Breakfast, My Place
I care about what people think of me when they first meet me. I limit profanity to words starting with f or s. I make sure that my butt crack isn't sticking out of my slightly slutty jeans by making sure that my thong shows instead of my crack. I do not answer my phone when I am talking to someone new, but I make sure that the ring volume is all the way up. I think it makes people feel special because they know that even though someone else wants to talk to me, I am putting them first. I like to make people feel good about themselves.

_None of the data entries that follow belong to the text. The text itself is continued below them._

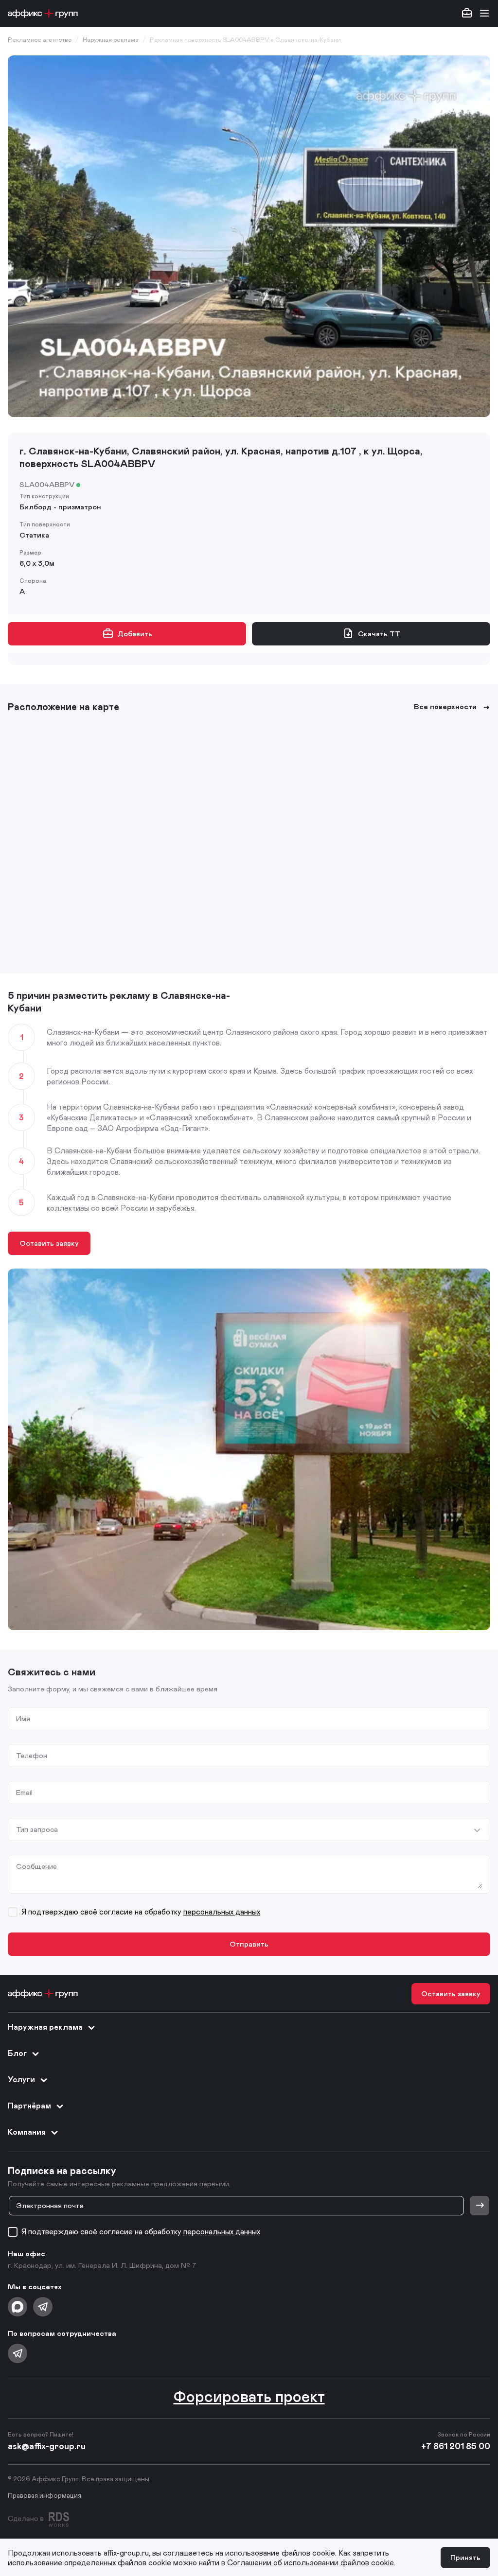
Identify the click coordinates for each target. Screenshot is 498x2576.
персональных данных (221, 1911)
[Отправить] (479, 2205)
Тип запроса (37, 1829)
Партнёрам (29, 2105)
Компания (27, 2131)
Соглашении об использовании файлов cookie (310, 2562)
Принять (465, 2557)
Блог (17, 2052)
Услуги (21, 2079)
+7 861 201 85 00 (455, 2445)
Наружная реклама (45, 2026)
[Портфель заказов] (467, 13)
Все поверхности (445, 706)
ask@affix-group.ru (47, 2445)
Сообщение (36, 1866)
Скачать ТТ (379, 633)
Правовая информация (44, 2495)
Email (24, 1792)
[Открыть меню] (484, 13)
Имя (23, 1718)
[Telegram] (43, 2306)
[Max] (17, 2306)
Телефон (31, 1755)
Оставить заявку (49, 1242)
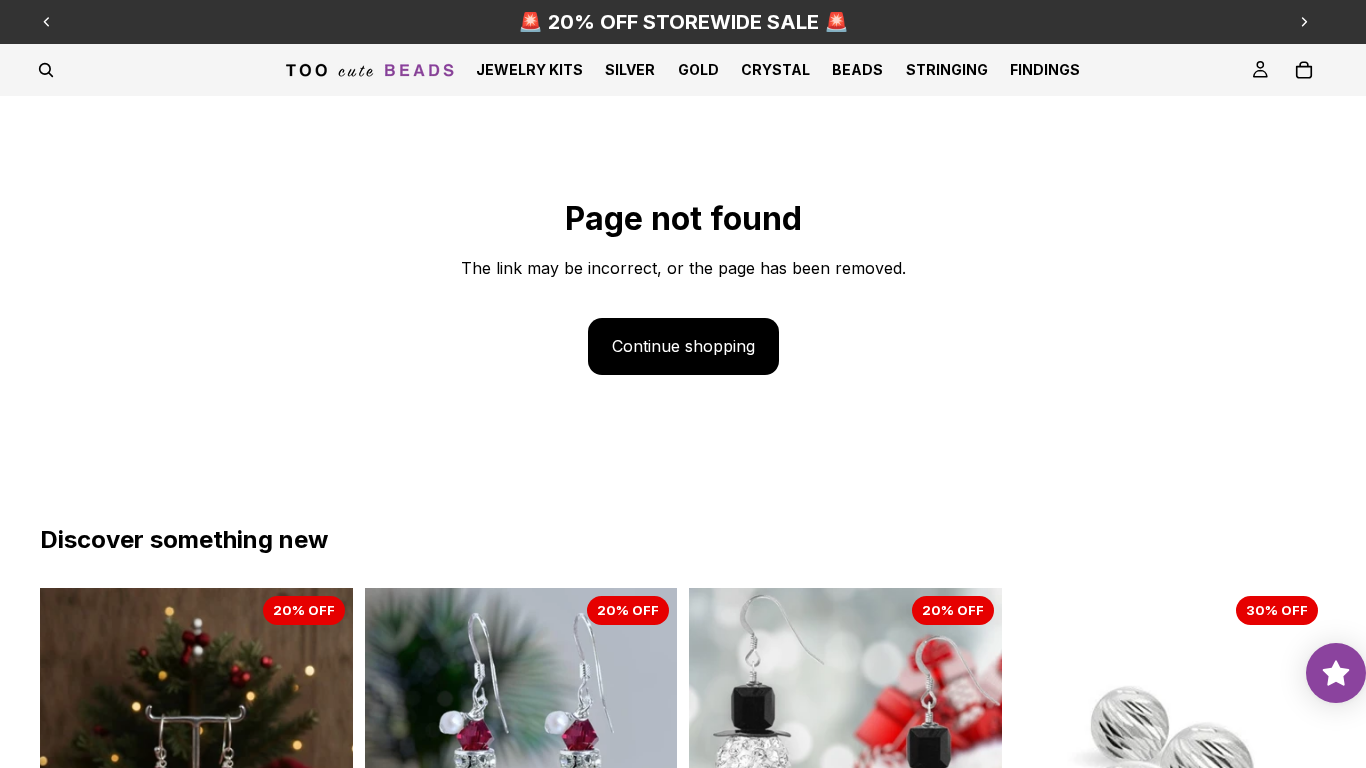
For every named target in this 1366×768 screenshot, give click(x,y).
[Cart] (1304, 70)
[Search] (46, 70)
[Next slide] (1304, 22)
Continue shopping (683, 346)
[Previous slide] (47, 22)
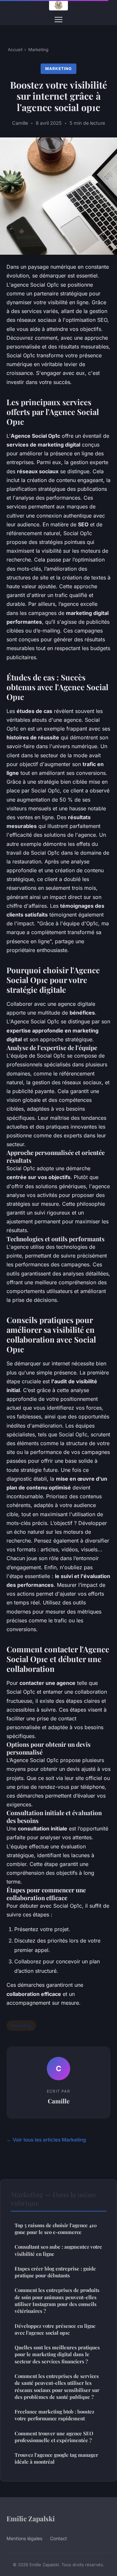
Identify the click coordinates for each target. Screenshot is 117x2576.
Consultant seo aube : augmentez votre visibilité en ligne (58, 2250)
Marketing (38, 49)
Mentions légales (24, 2538)
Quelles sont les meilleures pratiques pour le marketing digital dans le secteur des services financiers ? (57, 2354)
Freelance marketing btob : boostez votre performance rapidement (54, 2415)
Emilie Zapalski (30, 2518)
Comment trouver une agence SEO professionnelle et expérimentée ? (54, 2436)
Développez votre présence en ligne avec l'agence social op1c (55, 2329)
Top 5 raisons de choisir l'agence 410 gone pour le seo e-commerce (56, 2228)
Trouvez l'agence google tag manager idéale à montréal (56, 2458)
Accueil (15, 49)
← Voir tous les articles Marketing (46, 2140)
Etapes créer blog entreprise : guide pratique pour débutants (55, 2272)
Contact (58, 2538)
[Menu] (58, 19)
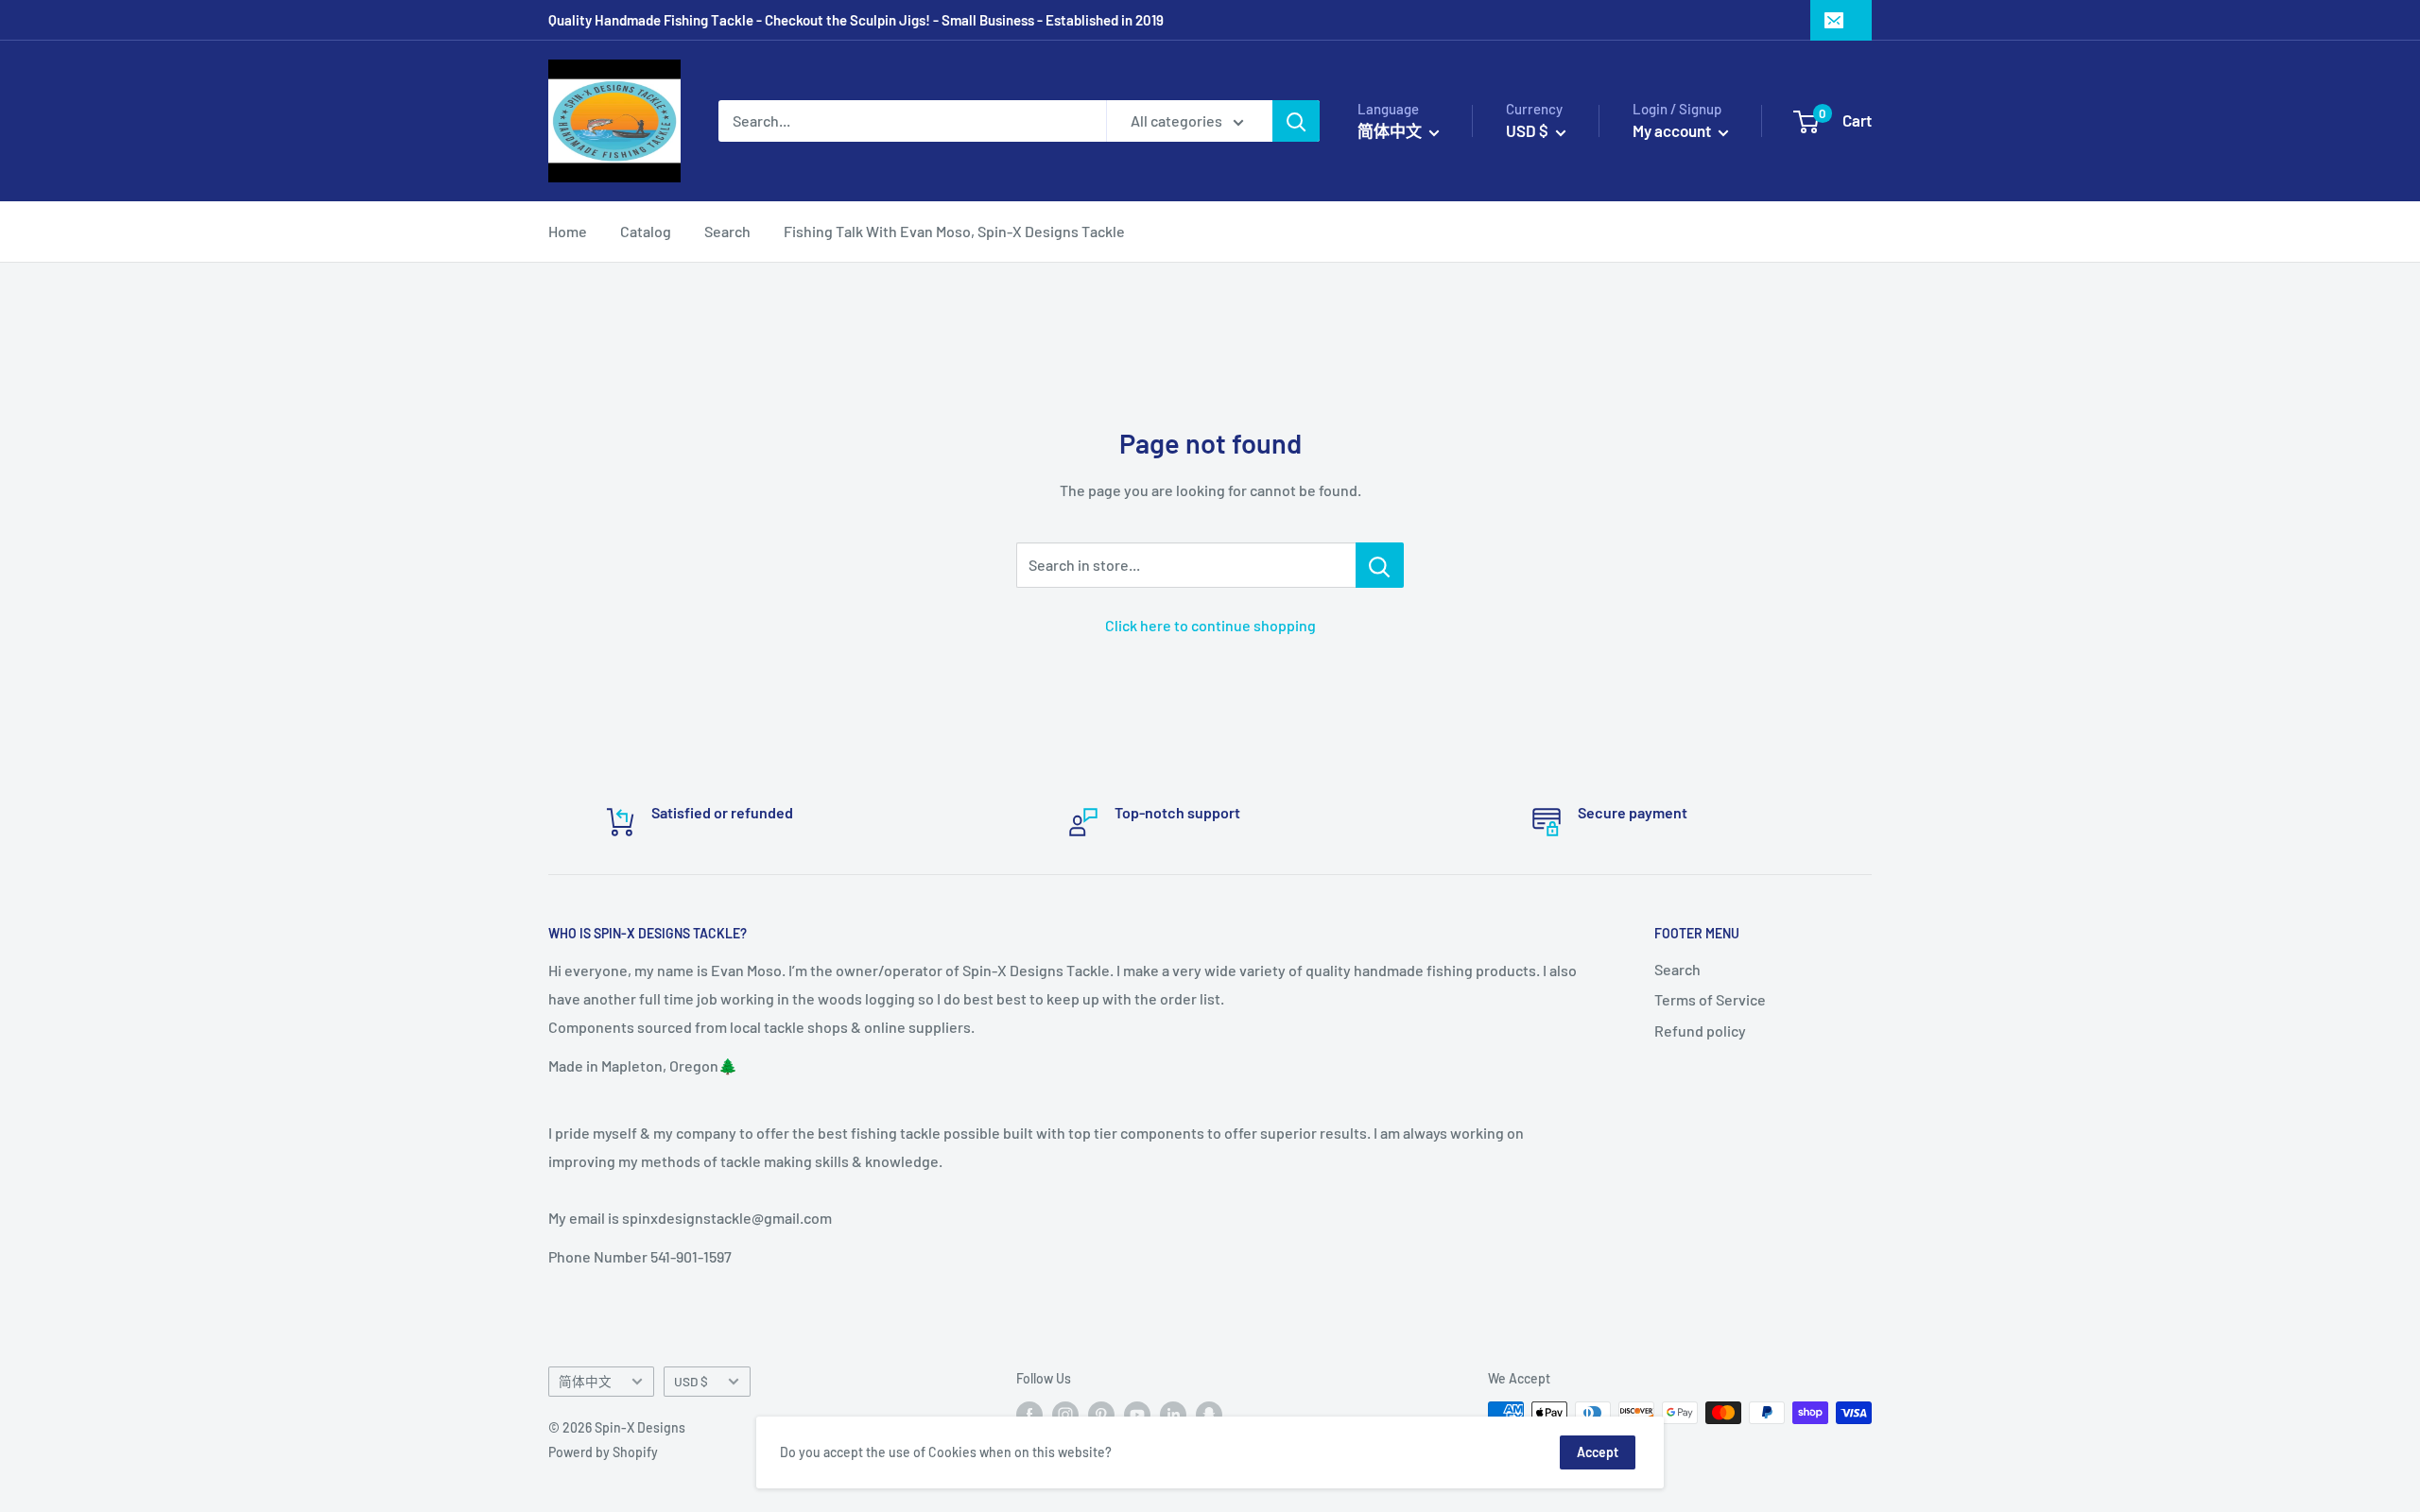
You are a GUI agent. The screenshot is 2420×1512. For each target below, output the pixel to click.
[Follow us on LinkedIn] (1173, 1414)
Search (727, 231)
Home (567, 231)
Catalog (645, 231)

I may drop my pants or fall on my face or bring shame to my family in public on a monthly basis, but still, I care about first impressions. It's just that I'm not very good at them.
I'm also not very good at breakfast. I like a spicy Bloody Mary for breakfast. That may have something to do with how I end up ruining first impressions. I'm working on improving my breakfast habits by incorporating solid food into my morning routine.
Yesterday, I toasted a blueberry Eggo waffle and sat down on the couch to watch CNN. The day was off to a good start. I would have a solid breakfast and I would also be an informed citizen. The rest of the morning was to be simple:
1. Eat waffle.
2. Shower (deep condition, shave legs).
4. Wait for the gas man to service my furnace (that's not code for anything, I just like the way it sounds).
I never made it all the way through step one. When the gas man woke me up, I was still in my trampy shorts and tank top on the couch. CNN was still on the TV. Crumbs clung to my face. The waffle was clutched in my hand.
I screamed when I saw the gas man standing over me. That's when I realized that I had fallen asleep with a bite of waffle in my mouth.
The gas man laughed, "you look like The Hoff."
He'll never service my furnace again.